* **SHORT PROBLEM**: In the post below about snow and forgiveness, what is the snowball in the writer's life filled with?

** Begin TEXT EXTRACT **

It has snowed here all day. It's not heavy snow, though. The snow falls as if it is in a snow globe. I wish I was in a snow globe these days. My life feels like it's one big snow ball and the junk in it just keeps getting bigger and bigger. All the stuff that I've referred to in previous posts has all culminated into one big snow ball and just kind of exploded in my face. But the explosion is not pretty white flakes of snow. No, the snow ball is filled with rocks, gravel and dirt. It hurts.
I was in a cardio step class at four. We were working out, and my muscles hurt so bad I could hardly move. But I knew I needed to keep going. I had to keep going. I compared that to what I'm going through now. I have a choice to be very mean to someone or forgive them. Just like with cardio step class: I have a choice to give in to the pain or work through it. If I give in to the pain and quit, I fail. Just like if I give in to the pain with this person. If I express my anger and come unleashed, I fail. But if I work through the pain, I finish the cardio step class and I feel so much better about myself when I'm done. Kind of like with this situation. If I pray and push and forgive, I am victorious.
It won't be easy. Cardio step is not easy, and this won't be either. It would be so much easier to sit on my bed and watch TV instead of going to cardio step. It would be so much easier to hold a grudge and stay mad instead of forgiving. But I know what I have to do.
I have a choice to make between dwelling on the hurt or praising God for his protection. I could have been majorly hurt in this situation, but God held my heart in his hands and kept me close. It doesn't mean the hurt is not there, but it is just less than what it could've been. God shows me how much he loves me through this situation. I just look at what all he controlled. I didn't understand it then, but you better believe I do now. I just can't believe it really happened. My mind plays tricks on me trying to think it was someone else. But I know it wasn't.

** End TEXT EXTRACT **
** Begin GIVEN DATA **

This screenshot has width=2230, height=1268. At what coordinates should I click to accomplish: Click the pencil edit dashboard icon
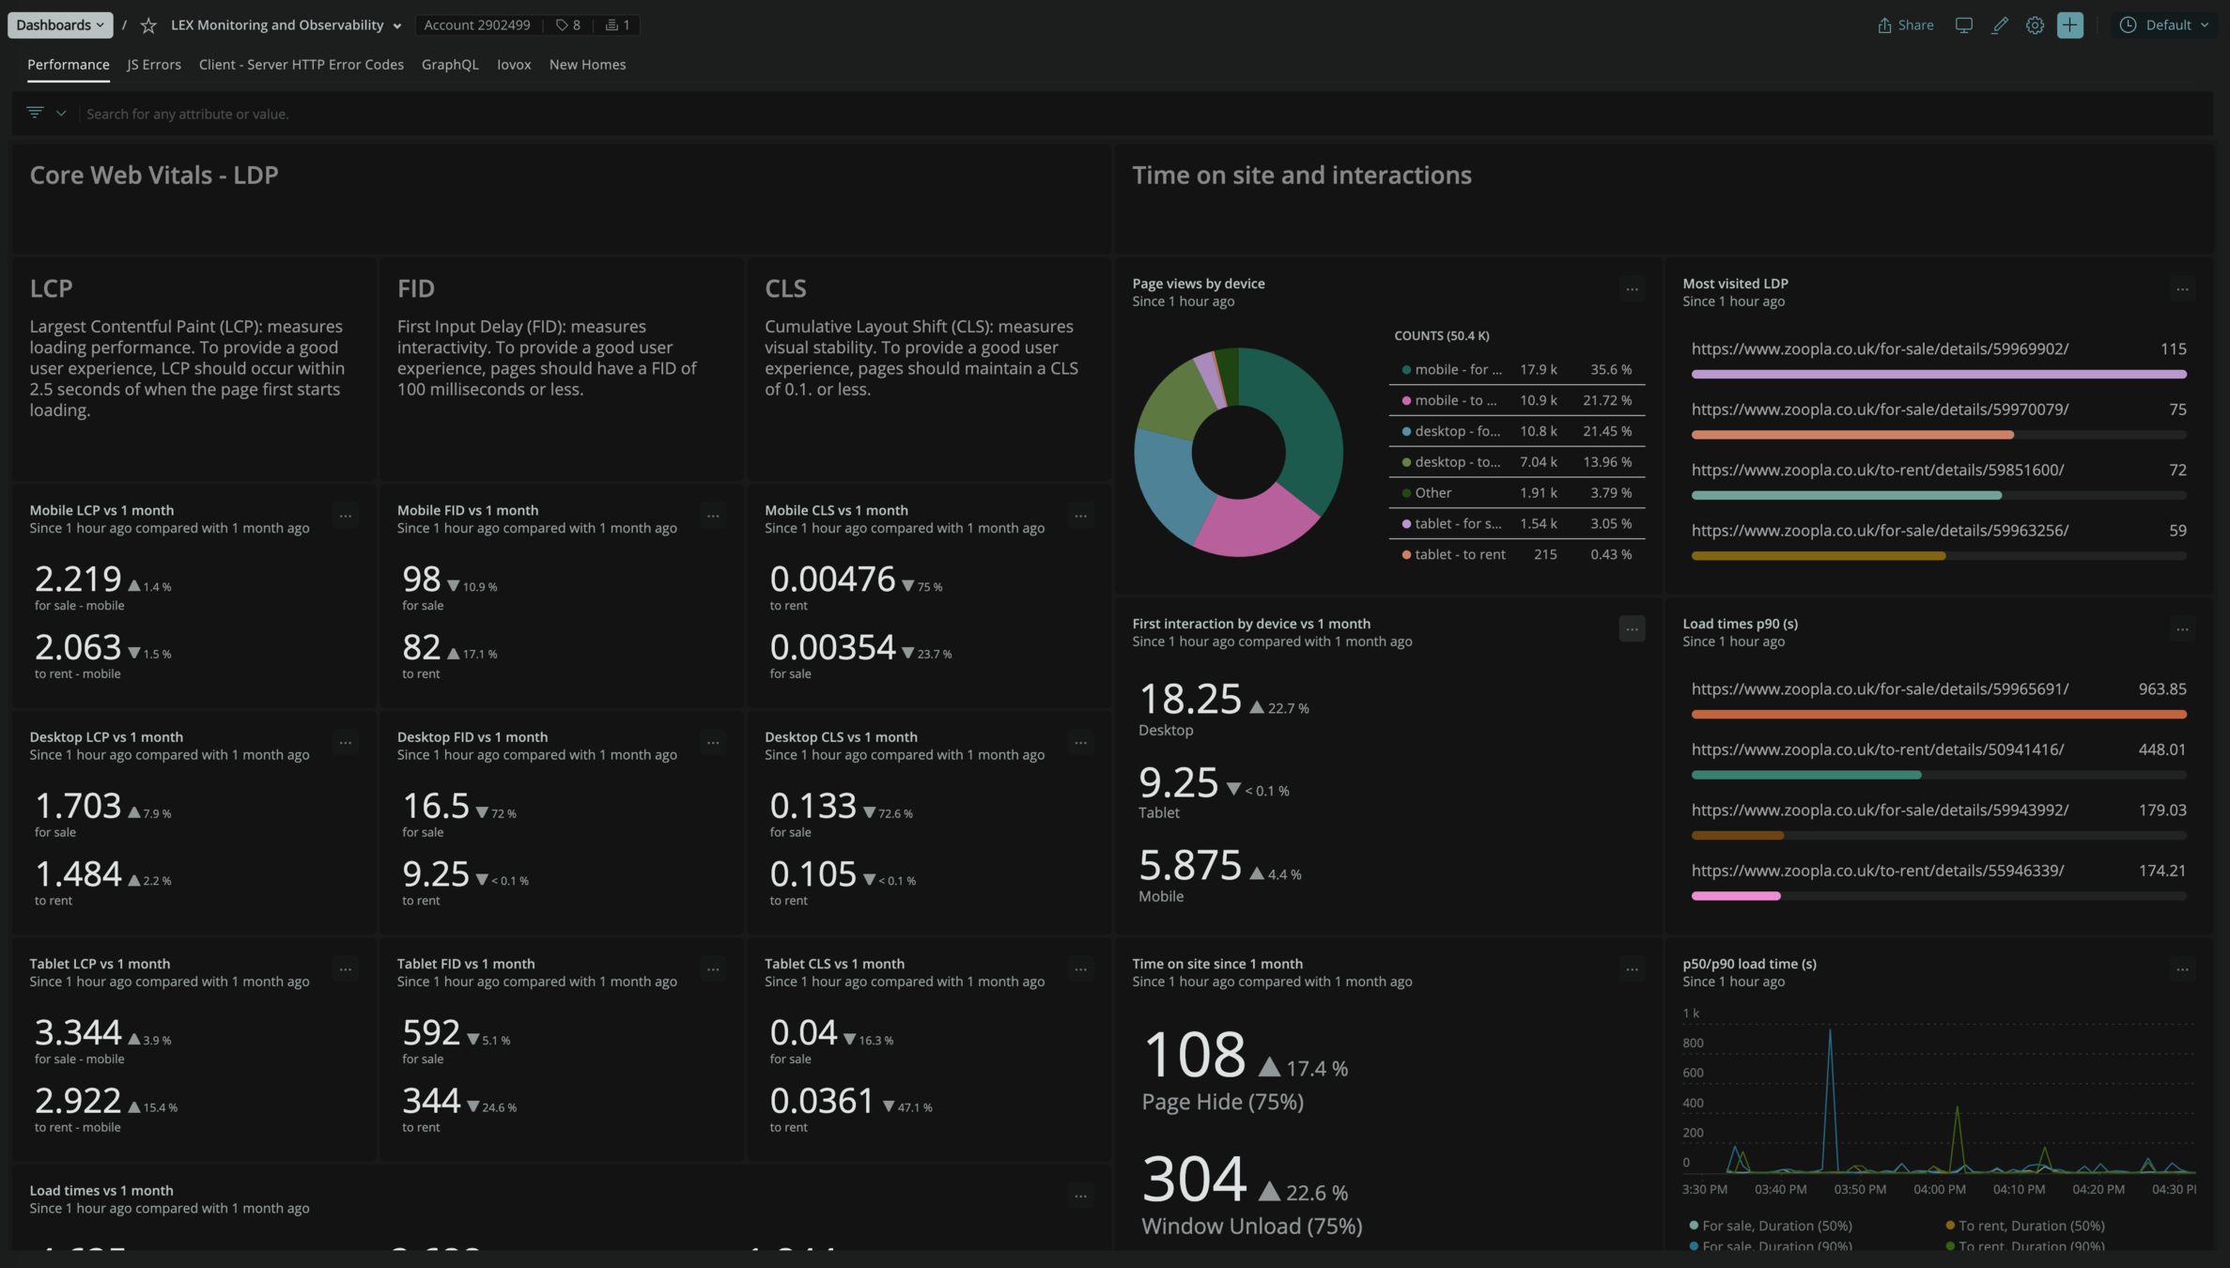coord(1999,25)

** End GIVEN DATA **

* **RESULT**: Rocks, gravel and dirt.